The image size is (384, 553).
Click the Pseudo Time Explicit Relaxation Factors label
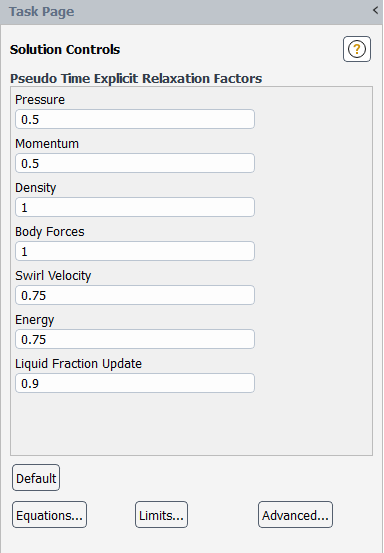[136, 78]
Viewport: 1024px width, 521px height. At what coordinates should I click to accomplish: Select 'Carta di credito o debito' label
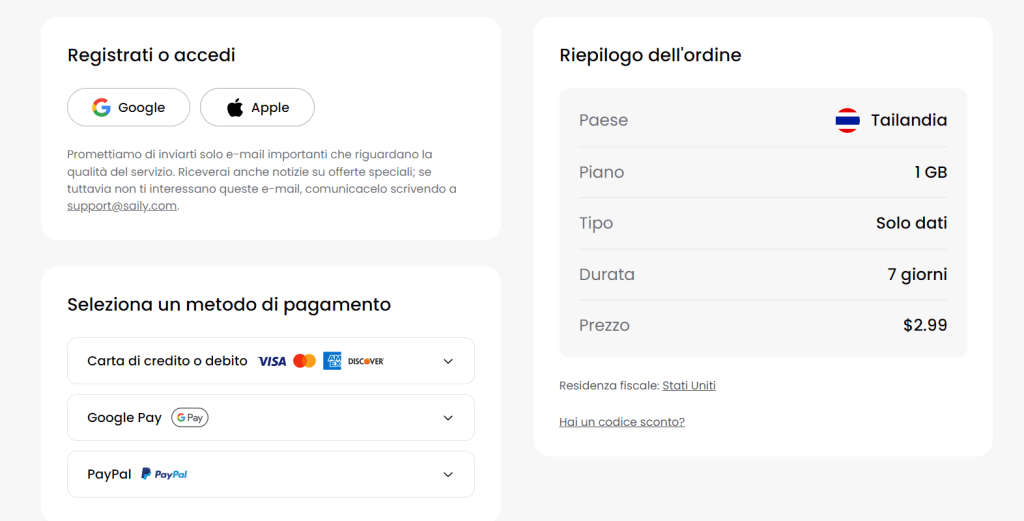click(167, 361)
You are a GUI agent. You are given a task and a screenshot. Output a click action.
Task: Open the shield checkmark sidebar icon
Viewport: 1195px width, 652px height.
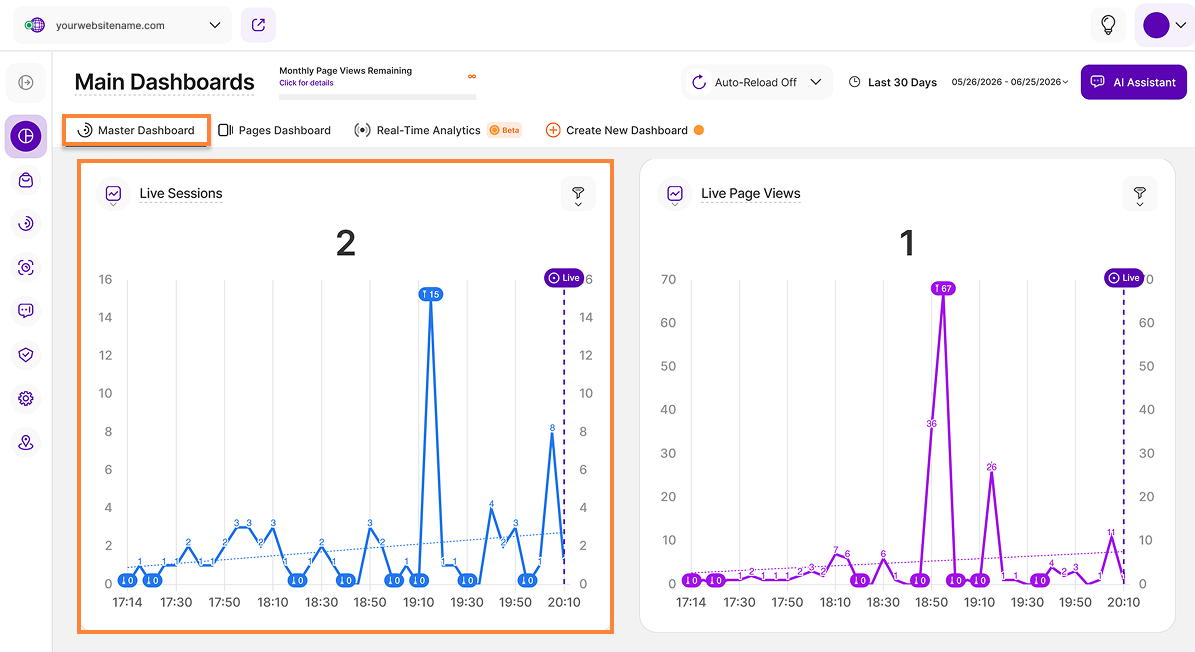pyautogui.click(x=26, y=354)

What you should do
Which lines above contain the string "label"? Copy out each one.

In response
Click the Pseudo Time Explicit Relaxation Factors label
Viewport: 1024px width, 521px height. At what coordinates should I click to accomplish: Select 'Carta di credito o debito' label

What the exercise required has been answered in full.